Four studies compared jejunostomy feeding with total parenteral nutrition. When we pooled these four studies, the evidence demonstrated that jejunostomy likely results in a reduced length of hospital stay (mean difference (MD) -1.61 days, 95% confidence interval (CI) -2.31 to -0.92; 3 studies, 316 participants; moderate-certainty evidence). The evidence suggested that there may be no difference in postoperative pancreatic fistula (risk ratio (RR) 0.77, 95% CI 0.41 to 1.47; 4 studies, 346 participants; low-certainty evidence) and that there may be no difference in delayed gastric emptying (RR 0.38, 95% CI 0.04 to 3.50; 2 studies, 270 participants; very low-certainty evidence) or post pancreatectomy haemorrhage (RR 0.36, 95% CI 0.06 to 2.29; 2 studies, 270 participants; very low-certainty evidence), but the evidence is uncertain. There were no data for major and minor complications defined by the Clavien-Dindo classification.
Two studies compared nasojejunal feeding with total parenteral nutrition. When the two studies were pooled, the evidence suggested that there may be little to no difference between nasojejunal feeding and TPN in the length of hospital stay (MD 1.07 days, 95% CI -2.64 to 4.79; 2 studies, 242 participants; low-certainty evidence), delayed gastric emptying (RR 1.26, 95% CI 0.83 to 1.91; 2 studies, 242 participants; low-certainty evidence) or post pancreatectomy haemorrhage (RR 1.00, 95% CI 0.62 to 1.62; 2 studies, 242 participants; low-certainty evidence). TPN may slightly improve rates of clinically relevant postoperative pancreatic fistula (RR 2.13, 95% CI 1.21 to 3.74; 2 studies, 242 participants; low-certainty evidence). One study reported on major complications (RR 1.27, 95% CI 0.83 to 1.94; very low-certainty evidence) and minor complications (RR 1.01, 95% CI 0.68 to 1.50; 204 participants; very low-certainty evidence) defined by the Clavien-Dindo classification and there may be little to no difference in effect, but the evidence is uncertain.
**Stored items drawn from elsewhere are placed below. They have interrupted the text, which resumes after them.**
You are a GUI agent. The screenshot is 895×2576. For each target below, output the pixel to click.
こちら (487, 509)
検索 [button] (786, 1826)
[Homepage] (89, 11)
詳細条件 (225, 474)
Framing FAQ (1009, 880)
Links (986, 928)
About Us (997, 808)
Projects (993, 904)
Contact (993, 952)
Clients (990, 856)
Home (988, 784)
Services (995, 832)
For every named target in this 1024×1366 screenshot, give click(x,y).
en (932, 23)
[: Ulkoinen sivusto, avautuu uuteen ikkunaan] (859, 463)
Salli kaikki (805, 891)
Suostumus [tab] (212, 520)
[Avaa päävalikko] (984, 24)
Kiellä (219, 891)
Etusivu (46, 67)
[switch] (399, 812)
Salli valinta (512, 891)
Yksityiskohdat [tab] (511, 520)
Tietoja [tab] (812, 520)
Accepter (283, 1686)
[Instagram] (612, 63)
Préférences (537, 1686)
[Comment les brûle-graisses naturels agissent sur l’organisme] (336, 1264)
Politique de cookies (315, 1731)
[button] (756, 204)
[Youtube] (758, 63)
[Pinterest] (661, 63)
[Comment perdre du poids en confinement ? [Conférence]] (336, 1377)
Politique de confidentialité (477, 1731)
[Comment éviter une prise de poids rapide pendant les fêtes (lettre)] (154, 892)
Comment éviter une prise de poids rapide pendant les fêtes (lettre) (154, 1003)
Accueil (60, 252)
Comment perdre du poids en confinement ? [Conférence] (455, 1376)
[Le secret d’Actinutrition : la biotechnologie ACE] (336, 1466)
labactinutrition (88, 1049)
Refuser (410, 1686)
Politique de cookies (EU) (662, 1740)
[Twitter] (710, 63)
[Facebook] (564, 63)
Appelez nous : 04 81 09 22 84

Two studies compared jejunostomy feeding with oral intake. Of note, one of the studies used a modified surgical technique as part of the intervention. We pooled these studies and found that there may be little to no difference in the length of hospital stay (MD -1.99 days, 95% CI -4.90 to 0.91; 2 studies, 301 participants; very low-certainty evidence) or delayed gastric emptying (RR 0.98, 95% CI 0.33 to 2.88; 2 studies, 307 participants; very low-certainty evidence). One study reported on major complications (RR 1.01, 95% CI 0.44 to 2.34; 247 participants; very low-certainty evidence) and minor complications (RR 0.83, 95% CI 0.59 to 1.15; 247 participants; very low-certainty evidence) defined by the Clavien-Dindo classification, postoperative pancreatic fistula (RR 0.86, 95% CI 0.30 to 2.50; 247 participants; very low-certainty evidence) and post pancreatectomy haemorrhage (RR 2.02, 95% CI 0.52 to 7.88; 247 participants; very low-certainty evidence) and there may be little to no difference in effect on these outcomes, but the evidence is uncertain.
No difference in mortality was detected in any of the analyses (Clavien-Dindo Grade V) (very low-certainty evidence).